Kennedy et Joe, que les préoccupations scientifiques ne troublaient pas à ce point, ne tardèrent pas à s’endormir profondément sous la garde du docteur.

Le mercredi 23 avril, le Victoria appareillait à quatre heures du matin par un ciel grisâtre; la nuit quittait difficilement les eaux du lac, qu’un épais brouillard enveloppait, mais bientôt un vent violent dissipa toute cette brume. Le Victoria fut balancé pendant quelques minutes en sens divers et enfin remonta directement vers le nord.

Le docteur Fergusson frappa des mains avec joie.

«Nous sommes en bon chemin! s’écria-t-il. Aujourd’hui ou jamais nous verrons le Nil! Mes amis, voici que nous franchissons l’équateur! nous entrons dans notre hémisphère!

– Oh! fit Joe; vous pensez, mon maître, que l’équateur passe par ici?

– Ici même, mon brave garçon!

– Eh bien! sauf votre respect, il me paraît convenable de l’arroser sans perdre de temps.

– Va pour un verre de grog! répondit le docteur en riant; tu as une manière d’entendre la cosmographie qui n’est point sotte.»

Et voilà comment fut célébré le passage de la ligne à bord du Victoria.

Celui-ci filait rapidement. On apercevait dans l’ouest la côte basse et peu accidentée; au fond, les plateaux plus élevés de l’Uganda et de l’Usoga. La vitesse du vent devenait excessive: près de trente milles à l’heure.

Les eaux du Nyanza, soulevées avec violence, écumaient comme les vagues d’une mer. À certaines lames de fond qui se balançaient longtemps après les accalmies, le docteur reconnut que le lac devait avoir une grande profondeur. À peine une ou deux barques grossières furent-elles entrevues pendant cette rapide traversée.

«Le lac, dit le docteur, est évidemment, par sa position élevée, le réservoir naturel des fleuves de la partie orientale d’Afrique; le ciel lui rend en pluie ce qu’il enlève en vapeurs à ses effluents. Il me paraît certain que le Nil doit y prendre sa source.

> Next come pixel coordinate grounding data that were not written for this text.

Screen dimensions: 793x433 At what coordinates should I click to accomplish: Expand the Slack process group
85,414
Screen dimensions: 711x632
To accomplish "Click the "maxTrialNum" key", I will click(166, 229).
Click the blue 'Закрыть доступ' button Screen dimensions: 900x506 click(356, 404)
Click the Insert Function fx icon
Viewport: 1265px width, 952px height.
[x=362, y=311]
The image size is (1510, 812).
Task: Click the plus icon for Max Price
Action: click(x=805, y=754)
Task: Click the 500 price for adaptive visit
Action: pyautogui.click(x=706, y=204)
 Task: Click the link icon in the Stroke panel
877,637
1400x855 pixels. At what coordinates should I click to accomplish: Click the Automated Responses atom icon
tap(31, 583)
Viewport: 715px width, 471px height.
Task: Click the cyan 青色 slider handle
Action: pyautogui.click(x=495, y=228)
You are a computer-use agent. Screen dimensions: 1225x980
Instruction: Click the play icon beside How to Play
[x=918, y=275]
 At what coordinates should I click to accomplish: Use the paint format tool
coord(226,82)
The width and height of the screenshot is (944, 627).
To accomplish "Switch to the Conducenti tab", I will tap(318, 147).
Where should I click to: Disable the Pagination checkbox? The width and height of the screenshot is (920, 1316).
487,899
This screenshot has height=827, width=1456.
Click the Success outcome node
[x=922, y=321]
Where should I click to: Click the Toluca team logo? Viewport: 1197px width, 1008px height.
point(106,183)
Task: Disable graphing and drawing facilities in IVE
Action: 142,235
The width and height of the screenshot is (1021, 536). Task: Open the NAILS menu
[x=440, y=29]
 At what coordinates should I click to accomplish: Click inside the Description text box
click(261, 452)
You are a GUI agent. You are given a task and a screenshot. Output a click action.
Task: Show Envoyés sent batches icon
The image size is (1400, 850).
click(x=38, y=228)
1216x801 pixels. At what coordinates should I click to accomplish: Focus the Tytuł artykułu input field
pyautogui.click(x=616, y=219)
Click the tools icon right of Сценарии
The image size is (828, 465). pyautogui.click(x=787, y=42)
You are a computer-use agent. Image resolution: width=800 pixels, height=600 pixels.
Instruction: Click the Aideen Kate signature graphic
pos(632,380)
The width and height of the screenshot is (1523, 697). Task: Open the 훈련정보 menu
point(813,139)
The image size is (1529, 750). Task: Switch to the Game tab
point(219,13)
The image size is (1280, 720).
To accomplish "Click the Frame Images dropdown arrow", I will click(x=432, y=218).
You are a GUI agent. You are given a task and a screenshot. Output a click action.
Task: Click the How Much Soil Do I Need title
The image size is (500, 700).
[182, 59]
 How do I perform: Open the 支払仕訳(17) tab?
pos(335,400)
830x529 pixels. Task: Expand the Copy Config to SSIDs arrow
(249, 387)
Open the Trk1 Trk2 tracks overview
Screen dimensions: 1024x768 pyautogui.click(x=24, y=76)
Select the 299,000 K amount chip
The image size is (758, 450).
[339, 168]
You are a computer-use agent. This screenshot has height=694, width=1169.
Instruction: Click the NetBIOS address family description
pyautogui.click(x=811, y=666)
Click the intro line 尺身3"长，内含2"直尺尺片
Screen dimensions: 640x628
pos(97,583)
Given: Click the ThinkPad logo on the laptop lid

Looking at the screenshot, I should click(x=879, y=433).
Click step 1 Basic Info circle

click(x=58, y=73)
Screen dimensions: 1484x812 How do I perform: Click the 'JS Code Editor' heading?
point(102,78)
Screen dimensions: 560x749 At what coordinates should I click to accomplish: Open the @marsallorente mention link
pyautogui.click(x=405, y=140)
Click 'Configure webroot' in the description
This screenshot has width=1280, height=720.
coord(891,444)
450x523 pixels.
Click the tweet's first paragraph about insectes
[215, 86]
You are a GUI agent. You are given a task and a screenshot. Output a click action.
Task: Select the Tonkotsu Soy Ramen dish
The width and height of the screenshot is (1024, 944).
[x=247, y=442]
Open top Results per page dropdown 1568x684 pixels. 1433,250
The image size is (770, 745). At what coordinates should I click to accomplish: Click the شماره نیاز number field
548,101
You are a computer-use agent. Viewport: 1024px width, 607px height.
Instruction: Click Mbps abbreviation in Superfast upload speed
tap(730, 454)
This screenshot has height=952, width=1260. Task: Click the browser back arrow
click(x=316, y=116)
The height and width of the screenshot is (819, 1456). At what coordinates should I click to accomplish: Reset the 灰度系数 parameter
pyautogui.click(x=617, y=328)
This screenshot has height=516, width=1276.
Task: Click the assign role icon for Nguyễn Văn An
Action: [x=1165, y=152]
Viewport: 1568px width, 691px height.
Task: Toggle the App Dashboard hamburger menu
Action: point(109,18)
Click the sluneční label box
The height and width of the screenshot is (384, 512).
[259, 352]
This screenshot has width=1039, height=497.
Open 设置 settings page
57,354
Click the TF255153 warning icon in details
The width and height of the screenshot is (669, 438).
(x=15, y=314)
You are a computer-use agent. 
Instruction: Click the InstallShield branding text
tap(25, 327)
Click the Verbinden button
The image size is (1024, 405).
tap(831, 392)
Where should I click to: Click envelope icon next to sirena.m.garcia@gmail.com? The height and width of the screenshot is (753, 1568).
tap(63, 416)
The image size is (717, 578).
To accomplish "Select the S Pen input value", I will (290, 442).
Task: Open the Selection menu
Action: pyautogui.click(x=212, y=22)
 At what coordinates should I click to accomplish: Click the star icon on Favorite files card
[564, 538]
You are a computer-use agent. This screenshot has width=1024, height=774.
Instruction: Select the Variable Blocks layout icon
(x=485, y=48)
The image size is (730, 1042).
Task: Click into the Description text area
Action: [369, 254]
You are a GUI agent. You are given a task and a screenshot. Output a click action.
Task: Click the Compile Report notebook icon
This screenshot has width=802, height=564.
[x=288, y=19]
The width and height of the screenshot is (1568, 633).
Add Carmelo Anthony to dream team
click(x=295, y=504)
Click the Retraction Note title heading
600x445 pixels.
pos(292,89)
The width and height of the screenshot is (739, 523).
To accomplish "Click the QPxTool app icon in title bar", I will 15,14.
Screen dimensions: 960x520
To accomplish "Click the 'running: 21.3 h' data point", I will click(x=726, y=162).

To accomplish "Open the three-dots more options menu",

– Nous verrons bien», répliqua Kennedy.

Vers neuf heures, la côte de l’ouest se rapprocha; elle paraissait déserte et boisée. Le vent s’éleva un peu vers l’est, et l’on put entrevoir l’autre rive du lac. Elle se courbait de manière à se terminer par un angle très ouvert, vers 2° 40’de latitude septentrionale. De hautes montagnes dressaient leurs pics arides à cette extrémité du Nyanza; mais entre elles une gorge profonde et sinueuse livrait passage à une rivière bouillonnante.

Tout en manœuvrant son aérostat, le docteur Fergusson examinait le pays d’un regard avide.

«Voyez! s’écria-t-il, voyez, mes amis! les récits des Arabes étaient exacts! Ils parlaient d’un fleuve par lequel le lac Ukéréoué se déchargeait vers le nord, et ce fleuve existe, et nous le descendons, et il coule avec une rapidité comparable à notre propre vitesse! Et cette goutte d’eau qui s’enfuit sous nos pieds va certainement se confondre avec les flots de la Méditerranée! C’est le Nil!

– C’est le Nil! répéta Kennedy, qui se laissait prendre à l’enthousiasme de Samuel Fergusson.

– Vive le Nil!» dit Joe, qui s’écriait volontiers vive quelque chose quand il était en joie.

Des rochers énormes embarrassaient çà et là le cours de cette mystérieuse rivière. L’eau écumait; il se faisait des rapides et des cataractes qui confirmaient le docteur dans ses prévisions. Des montagnes environnantes se déversaient de nombreux torrents, écumants dans leur chute; l’œil les comptait par centaines. On voyait sourdre du sol de minces filets d’eau éparpillés, se croisant, se confondant, luttant de vitesse, et tous couraient à cette rivière naissante, qui se faisait fleuve après les avoir absorbés.

«Voilà bien le Nil, répéta le docteur avec conviction. L’origine de son nom a passionné les savants comme l’origine de ses eaux; on l’a fait venir du grec, du copte, du sanscrit [41]; peu importe, après tout, puisqu’il a dû livrer enfin le secret de ses sources!

– Mais, dit le chasseur, comment s’assurer de l’identité de cette rivière et de celle que les voyageurs du nord ont reconnue!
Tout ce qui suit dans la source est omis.